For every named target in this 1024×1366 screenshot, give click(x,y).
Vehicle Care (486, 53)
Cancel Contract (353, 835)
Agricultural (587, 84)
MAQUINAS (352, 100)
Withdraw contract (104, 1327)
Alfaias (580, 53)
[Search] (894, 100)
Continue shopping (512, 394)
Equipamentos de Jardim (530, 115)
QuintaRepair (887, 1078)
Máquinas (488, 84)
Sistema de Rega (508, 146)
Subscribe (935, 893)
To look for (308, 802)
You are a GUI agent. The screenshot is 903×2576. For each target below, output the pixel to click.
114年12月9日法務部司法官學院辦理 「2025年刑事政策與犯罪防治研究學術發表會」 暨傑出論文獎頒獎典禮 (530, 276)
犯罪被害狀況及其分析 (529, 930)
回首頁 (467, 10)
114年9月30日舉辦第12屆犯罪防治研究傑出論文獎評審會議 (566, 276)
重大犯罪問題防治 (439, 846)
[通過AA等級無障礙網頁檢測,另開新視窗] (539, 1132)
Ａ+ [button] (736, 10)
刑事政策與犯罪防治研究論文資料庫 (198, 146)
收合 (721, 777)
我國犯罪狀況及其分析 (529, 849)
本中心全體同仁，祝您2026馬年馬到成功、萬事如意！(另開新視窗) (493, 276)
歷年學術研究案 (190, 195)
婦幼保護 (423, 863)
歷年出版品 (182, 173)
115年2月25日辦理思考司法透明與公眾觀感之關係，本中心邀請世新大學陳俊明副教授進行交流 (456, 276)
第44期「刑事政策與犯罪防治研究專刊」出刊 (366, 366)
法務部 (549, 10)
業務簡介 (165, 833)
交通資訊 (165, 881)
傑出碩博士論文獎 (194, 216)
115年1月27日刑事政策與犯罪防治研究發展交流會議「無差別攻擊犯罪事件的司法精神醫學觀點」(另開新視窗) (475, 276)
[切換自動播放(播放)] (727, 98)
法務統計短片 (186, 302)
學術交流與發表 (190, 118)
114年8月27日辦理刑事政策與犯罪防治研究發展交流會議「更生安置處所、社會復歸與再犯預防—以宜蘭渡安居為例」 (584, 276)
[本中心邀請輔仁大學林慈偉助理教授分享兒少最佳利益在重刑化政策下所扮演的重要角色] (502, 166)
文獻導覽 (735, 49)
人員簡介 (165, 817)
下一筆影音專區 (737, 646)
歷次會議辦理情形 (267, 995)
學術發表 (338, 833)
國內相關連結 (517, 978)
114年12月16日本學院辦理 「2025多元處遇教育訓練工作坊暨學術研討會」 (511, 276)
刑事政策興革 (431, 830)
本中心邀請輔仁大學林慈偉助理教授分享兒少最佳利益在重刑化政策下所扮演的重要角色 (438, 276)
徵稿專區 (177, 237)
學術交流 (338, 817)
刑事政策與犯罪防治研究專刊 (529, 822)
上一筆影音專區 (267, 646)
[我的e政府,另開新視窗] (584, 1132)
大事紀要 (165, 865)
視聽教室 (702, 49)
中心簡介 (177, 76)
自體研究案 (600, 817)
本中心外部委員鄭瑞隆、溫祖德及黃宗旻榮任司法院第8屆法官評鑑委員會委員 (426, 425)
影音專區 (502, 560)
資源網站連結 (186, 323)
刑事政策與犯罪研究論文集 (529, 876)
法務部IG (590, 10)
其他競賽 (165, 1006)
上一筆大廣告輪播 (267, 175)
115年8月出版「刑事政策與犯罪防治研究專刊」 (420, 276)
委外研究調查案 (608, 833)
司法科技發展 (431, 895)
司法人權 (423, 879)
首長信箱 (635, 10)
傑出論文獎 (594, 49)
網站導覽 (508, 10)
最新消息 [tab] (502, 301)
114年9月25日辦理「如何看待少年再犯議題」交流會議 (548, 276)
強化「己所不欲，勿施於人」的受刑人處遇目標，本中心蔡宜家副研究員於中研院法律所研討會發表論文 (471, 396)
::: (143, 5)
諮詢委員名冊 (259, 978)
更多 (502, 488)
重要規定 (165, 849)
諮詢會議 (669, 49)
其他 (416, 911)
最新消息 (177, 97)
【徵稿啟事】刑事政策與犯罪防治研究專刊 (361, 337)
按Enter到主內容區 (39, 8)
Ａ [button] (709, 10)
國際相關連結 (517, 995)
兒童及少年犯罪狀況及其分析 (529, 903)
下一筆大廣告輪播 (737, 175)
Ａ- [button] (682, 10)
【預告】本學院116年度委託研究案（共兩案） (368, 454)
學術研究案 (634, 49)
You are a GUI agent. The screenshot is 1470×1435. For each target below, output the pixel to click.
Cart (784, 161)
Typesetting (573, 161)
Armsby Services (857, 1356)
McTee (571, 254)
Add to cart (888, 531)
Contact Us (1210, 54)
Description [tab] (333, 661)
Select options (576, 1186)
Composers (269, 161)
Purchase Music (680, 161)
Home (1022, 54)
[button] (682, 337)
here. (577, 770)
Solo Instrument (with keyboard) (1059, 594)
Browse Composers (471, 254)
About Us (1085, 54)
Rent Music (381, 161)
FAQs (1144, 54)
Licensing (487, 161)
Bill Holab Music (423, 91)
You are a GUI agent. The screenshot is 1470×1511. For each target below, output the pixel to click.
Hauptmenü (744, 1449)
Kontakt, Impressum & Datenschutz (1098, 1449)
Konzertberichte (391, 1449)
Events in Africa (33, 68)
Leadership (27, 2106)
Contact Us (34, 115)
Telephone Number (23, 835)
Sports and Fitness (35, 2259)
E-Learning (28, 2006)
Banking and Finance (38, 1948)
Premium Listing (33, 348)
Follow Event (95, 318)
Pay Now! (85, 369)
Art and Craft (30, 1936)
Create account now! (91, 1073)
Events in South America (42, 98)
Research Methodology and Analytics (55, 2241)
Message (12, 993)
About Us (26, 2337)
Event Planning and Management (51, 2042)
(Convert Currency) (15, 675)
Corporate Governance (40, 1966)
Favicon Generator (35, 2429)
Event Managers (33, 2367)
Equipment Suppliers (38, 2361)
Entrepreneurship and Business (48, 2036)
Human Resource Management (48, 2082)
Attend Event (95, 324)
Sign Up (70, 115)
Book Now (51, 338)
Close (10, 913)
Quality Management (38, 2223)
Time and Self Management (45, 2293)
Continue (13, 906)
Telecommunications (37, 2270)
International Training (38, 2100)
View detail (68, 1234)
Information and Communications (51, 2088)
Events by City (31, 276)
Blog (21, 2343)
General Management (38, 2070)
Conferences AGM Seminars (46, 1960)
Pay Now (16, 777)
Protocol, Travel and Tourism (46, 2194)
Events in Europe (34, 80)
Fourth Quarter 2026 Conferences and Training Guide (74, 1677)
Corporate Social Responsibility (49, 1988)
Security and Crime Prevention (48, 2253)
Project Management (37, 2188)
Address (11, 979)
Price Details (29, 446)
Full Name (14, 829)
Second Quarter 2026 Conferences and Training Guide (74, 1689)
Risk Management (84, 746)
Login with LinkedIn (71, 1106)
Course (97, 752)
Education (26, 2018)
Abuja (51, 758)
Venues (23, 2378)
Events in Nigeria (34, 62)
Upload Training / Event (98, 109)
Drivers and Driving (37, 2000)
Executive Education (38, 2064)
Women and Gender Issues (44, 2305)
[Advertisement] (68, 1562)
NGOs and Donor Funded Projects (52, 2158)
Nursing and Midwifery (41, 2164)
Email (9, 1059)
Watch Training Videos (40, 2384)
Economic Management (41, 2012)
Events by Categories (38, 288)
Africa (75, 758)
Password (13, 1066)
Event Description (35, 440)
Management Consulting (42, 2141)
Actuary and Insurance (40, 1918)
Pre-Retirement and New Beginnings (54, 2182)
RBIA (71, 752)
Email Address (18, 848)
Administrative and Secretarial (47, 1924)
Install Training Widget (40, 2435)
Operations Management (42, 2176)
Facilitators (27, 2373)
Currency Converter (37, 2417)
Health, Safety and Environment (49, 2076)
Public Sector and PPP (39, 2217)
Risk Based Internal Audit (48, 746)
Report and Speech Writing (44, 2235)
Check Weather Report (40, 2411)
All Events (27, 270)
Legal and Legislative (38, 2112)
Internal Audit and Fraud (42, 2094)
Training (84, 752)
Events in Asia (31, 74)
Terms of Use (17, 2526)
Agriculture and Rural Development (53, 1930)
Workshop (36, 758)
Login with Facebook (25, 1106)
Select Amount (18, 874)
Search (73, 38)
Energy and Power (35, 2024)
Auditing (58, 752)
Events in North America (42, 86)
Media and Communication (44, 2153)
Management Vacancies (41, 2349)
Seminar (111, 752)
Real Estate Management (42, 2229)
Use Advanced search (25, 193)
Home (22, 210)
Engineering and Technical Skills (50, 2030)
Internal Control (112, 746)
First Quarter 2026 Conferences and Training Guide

------------------------------------

:: Instructions to follow ::
Take the line that holds "Risk Management (84, 746)" as the first and the last line of the material as the final one. Print that span exactly, both ends included.

:: Response for this exercise ::
Risk Management (84, 746)
Login with LinkedIn (71, 1106)
Course (97, 752)
Education (26, 2018)
Abuja (51, 758)
Venues (23, 2378)
Events in Nigeria (34, 62)
Upload Training / Event (98, 109)
Drivers and Driving (37, 2000)
Executive Education (38, 2064)
Women and Gender Issues (44, 2305)
[Advertisement] (68, 1562)
NGOs and Donor Funded Projects (52, 2158)
Nursing and Midwifery (41, 2164)
Email (9, 1059)
Watch Training Videos (40, 2384)
Economic Management (41, 2012)
Events by Categories (38, 288)
Africa (75, 758)
Password (13, 1066)
Event Description (35, 440)
Management Consulting (42, 2141)
Actuary and Insurance (40, 1918)
Pre-Retirement and New Beginnings (54, 2182)
RBIA (71, 752)
Email Address (18, 848)
Administrative and Secretarial (47, 1924)
Install Training Widget (40, 2435)
Operations Management (42, 2176)
Facilitators (27, 2373)
Currency Converter (37, 2417)
Health, Safety and Environment (49, 2076)
Public Sector and PPP (39, 2217)
Risk Based Internal Audit (48, 746)
Report and Speech Writing (44, 2235)
Check Weather Report (40, 2411)
All Events (27, 270)
Legal and Legislative (38, 2112)
Internal Audit and Fraud (42, 2094)
Training (84, 752)
Events in Asia (31, 74)
Terms of Use (17, 2526)
Agriculture and Rural Development (53, 1930)
Workshop (36, 758)
Login with Facebook (25, 1106)
Select Amount (18, 874)
Search (73, 38)
Energy and Power (35, 2024)
Auditing (58, 752)
Events in North America (42, 86)
Media and Communication (44, 2153)
Management Vacancies (41, 2349)
Seminar (111, 752)
Real Estate Management (42, 2229)
Use Advanced search (25, 193)
Home (22, 210)
Engineering and Technical Skills (50, 2030)
Internal Control (112, 746)
First Quarter 2026 Conferences and Training Guide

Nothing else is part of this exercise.